Fügen Sie den Abschnitt, der mit der Zeile beginnt, die „Describe the element“ enthält, und mit der Zeile endet, die „at that location.“ enthält (beide eingeschlossen), ohne Leerzeilen in eine Markdown-Tabelle ein, mit einer fortlaufenden Nummer in der Spalte „Nr“ und der jeweiligen Zeile in der Spalte „Inhalt“. Lassen Sie die Bilder in Ihrer Antwort weg.

═══ Ausgangsmaterial

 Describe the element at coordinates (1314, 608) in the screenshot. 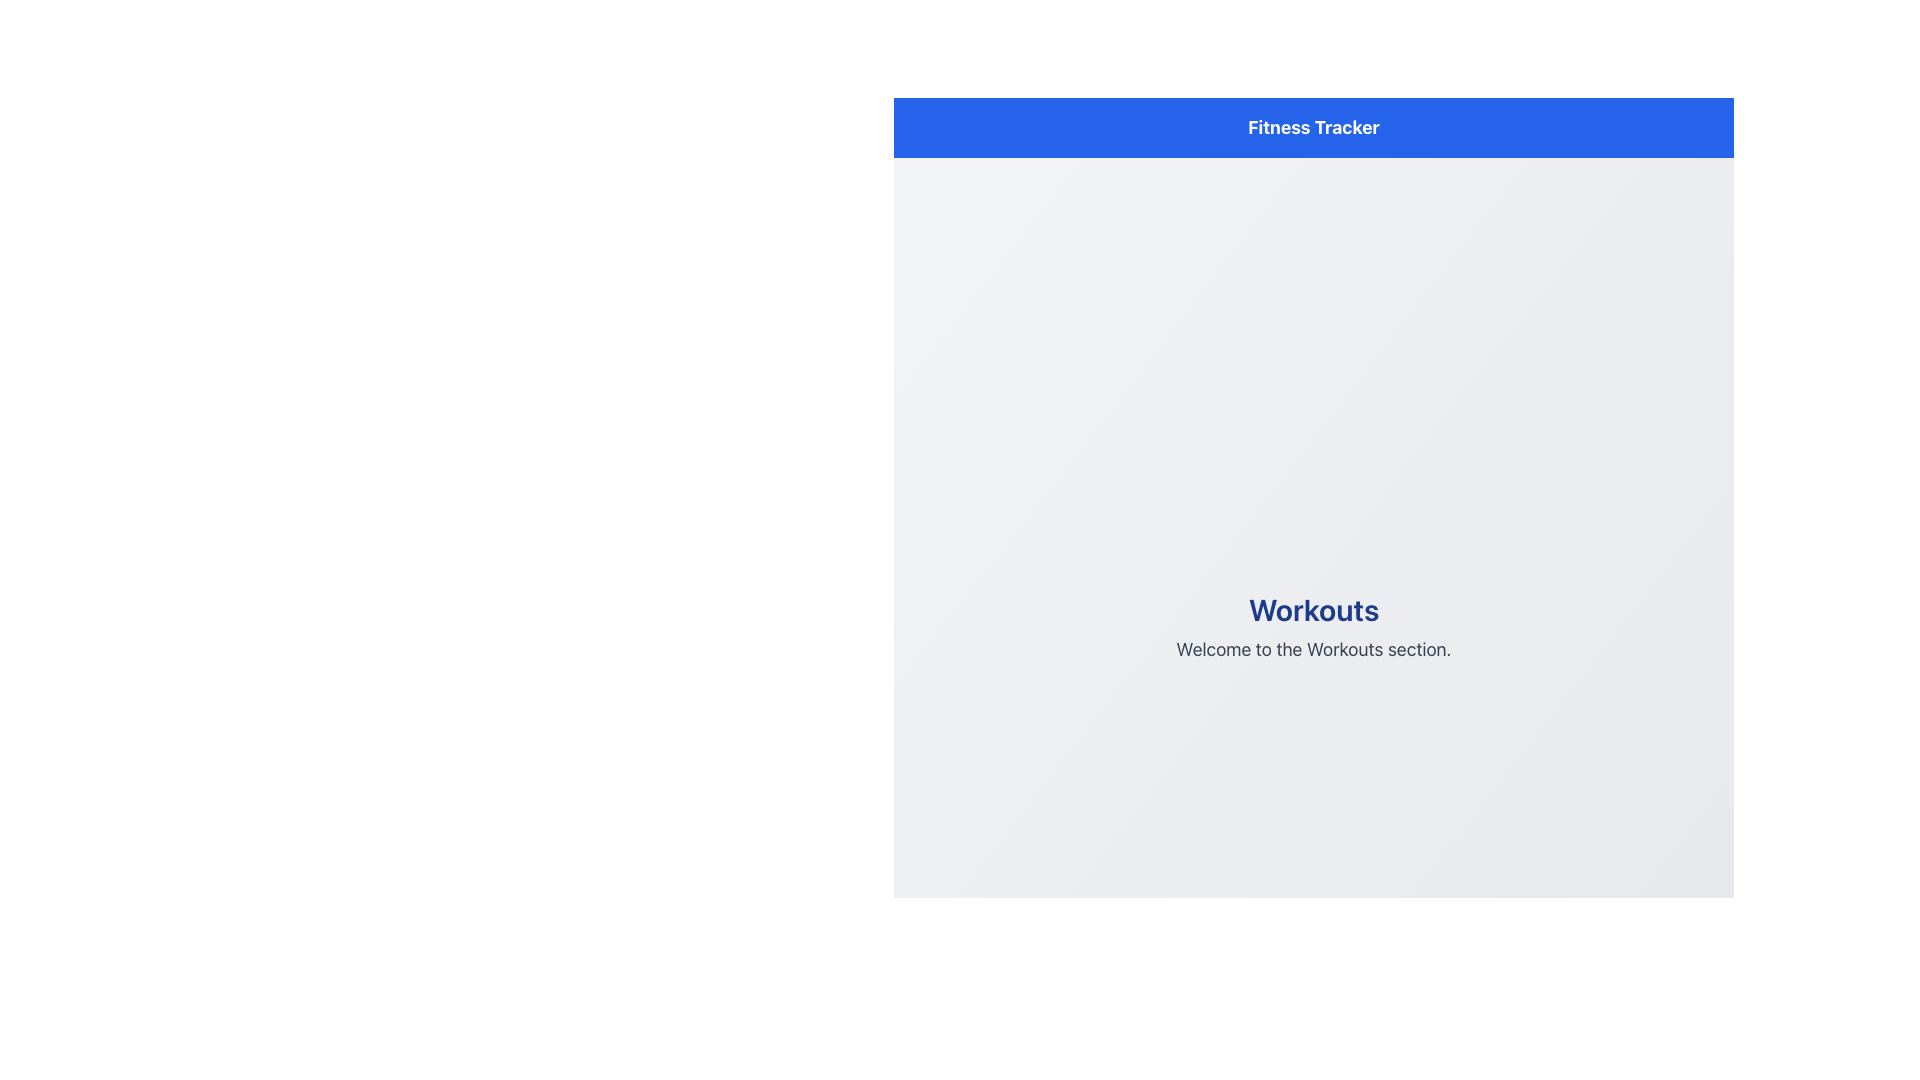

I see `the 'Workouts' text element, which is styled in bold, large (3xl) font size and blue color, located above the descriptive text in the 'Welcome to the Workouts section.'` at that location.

══════
═══ Ausgangsmaterial

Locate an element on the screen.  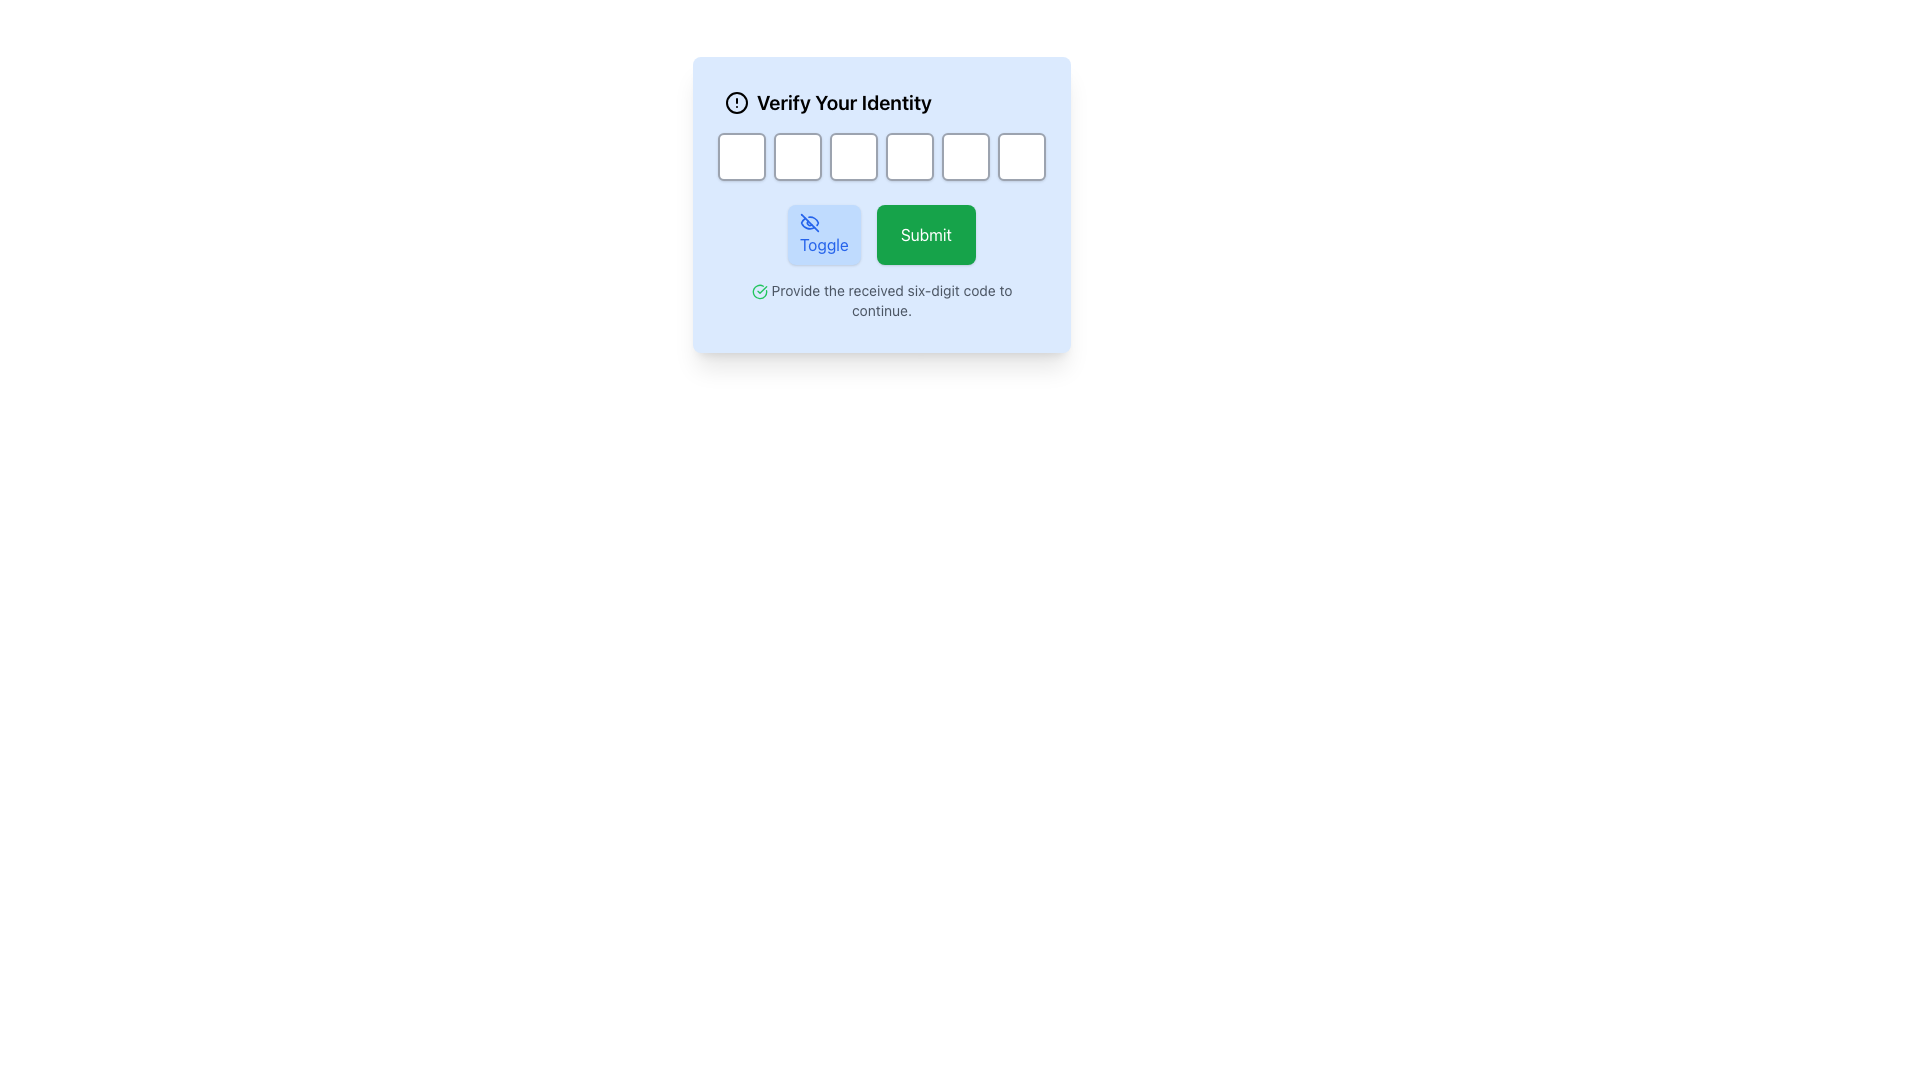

══════
═══ Ausgangsmaterial

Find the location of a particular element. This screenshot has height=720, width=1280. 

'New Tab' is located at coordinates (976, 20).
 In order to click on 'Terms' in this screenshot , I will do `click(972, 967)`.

══════

Ergebnis der Aufgabe:
| Nr | Inhalt |
|---|---|
| 1 |  Describe the element at coordinates (1314, 608) in the screenshot.  |
| 2 | I see `the 'Workouts' text element, which is styled in bold, large (3xl) font size and blue color, located above the descriptive text in the 'Welcome to the Workouts section.'` at that location. |